_REQUIRED WORK:_ Copy the rows again, from the line with "The image size is (1568, 490)." through the end of the rows, with each "dropdown" renamed to "drop-down list" and everything else left unchanged.

··· THE RECORDS ···

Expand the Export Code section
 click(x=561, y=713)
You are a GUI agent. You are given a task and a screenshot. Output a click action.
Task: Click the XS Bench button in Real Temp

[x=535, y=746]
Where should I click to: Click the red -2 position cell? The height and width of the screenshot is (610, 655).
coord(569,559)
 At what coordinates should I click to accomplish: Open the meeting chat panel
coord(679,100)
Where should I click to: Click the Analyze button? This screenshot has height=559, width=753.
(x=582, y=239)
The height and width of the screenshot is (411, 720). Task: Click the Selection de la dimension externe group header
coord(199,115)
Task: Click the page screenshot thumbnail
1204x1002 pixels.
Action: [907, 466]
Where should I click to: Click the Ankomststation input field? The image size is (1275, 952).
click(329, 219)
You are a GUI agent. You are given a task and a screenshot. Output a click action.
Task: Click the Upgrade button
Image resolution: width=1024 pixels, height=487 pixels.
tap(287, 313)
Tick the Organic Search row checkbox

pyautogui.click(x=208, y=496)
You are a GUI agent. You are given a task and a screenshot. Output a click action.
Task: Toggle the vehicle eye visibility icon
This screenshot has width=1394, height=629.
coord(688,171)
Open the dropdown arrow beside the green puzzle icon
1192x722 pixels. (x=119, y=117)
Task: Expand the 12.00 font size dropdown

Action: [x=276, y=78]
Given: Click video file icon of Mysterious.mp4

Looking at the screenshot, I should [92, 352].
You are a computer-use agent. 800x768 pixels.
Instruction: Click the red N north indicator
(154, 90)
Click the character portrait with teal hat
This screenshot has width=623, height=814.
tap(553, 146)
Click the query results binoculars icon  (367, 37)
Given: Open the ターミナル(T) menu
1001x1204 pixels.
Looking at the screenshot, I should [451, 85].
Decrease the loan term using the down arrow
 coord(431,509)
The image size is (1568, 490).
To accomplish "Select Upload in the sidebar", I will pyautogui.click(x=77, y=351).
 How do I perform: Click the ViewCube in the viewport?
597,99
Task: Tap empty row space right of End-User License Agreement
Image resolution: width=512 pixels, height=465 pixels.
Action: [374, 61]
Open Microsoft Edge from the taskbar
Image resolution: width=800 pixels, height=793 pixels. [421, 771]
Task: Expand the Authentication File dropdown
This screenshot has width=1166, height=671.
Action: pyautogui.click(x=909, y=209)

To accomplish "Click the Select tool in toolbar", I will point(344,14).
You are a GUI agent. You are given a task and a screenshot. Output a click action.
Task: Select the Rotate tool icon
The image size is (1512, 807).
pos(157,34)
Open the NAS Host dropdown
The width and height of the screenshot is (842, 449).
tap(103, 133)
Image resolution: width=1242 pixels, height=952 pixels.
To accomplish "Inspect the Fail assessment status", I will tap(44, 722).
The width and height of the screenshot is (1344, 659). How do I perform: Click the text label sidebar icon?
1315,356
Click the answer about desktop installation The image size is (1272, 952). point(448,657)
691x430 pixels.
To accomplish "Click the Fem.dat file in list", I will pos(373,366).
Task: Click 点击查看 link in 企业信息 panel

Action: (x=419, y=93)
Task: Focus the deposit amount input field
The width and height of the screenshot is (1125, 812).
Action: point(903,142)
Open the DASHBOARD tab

···

_SOLUTION BELOW:_
The image size is (1568, 490).
To accomplish "Select Upload in the sidebar", I will pyautogui.click(x=77, y=351).
 How do I perform: Click the ViewCube in the viewport?
597,99
Task: Tap empty row space right of End-User License Agreement
Image resolution: width=512 pixels, height=465 pixels.
Action: [374, 61]
Open Microsoft Edge from the taskbar
Image resolution: width=800 pixels, height=793 pixels. [421, 771]
Task: Expand the Authentication File drop-down list
This screenshot has width=1166, height=671.
Action: pyautogui.click(x=909, y=209)

To accomplish "Click the Select tool in toolbar", I will point(344,14).
You are a GUI agent. You are given a task and a screenshot. Output a click action.
Task: Select the Rotate tool icon
The image size is (1512, 807).
pos(157,34)
Open the NAS Host drop-down list
The width and height of the screenshot is (842, 449).
tap(103, 133)
Image resolution: width=1242 pixels, height=952 pixels.
To accomplish "Inspect the Fail assessment status", I will tap(44, 722).
The width and height of the screenshot is (1344, 659). How do I perform: Click the text label sidebar icon?
1315,356
Click the answer about desktop installation The image size is (1272, 952). point(448,657)
691x430 pixels.
To accomplish "Click the Fem.dat file in list", I will pos(373,366).
Task: Click 点击查看 link in 企业信息 panel

Action: (x=419, y=93)
Task: Focus the deposit amount input field
The width and height of the screenshot is (1125, 812).
Action: point(903,142)
Open the DASHBOARD tab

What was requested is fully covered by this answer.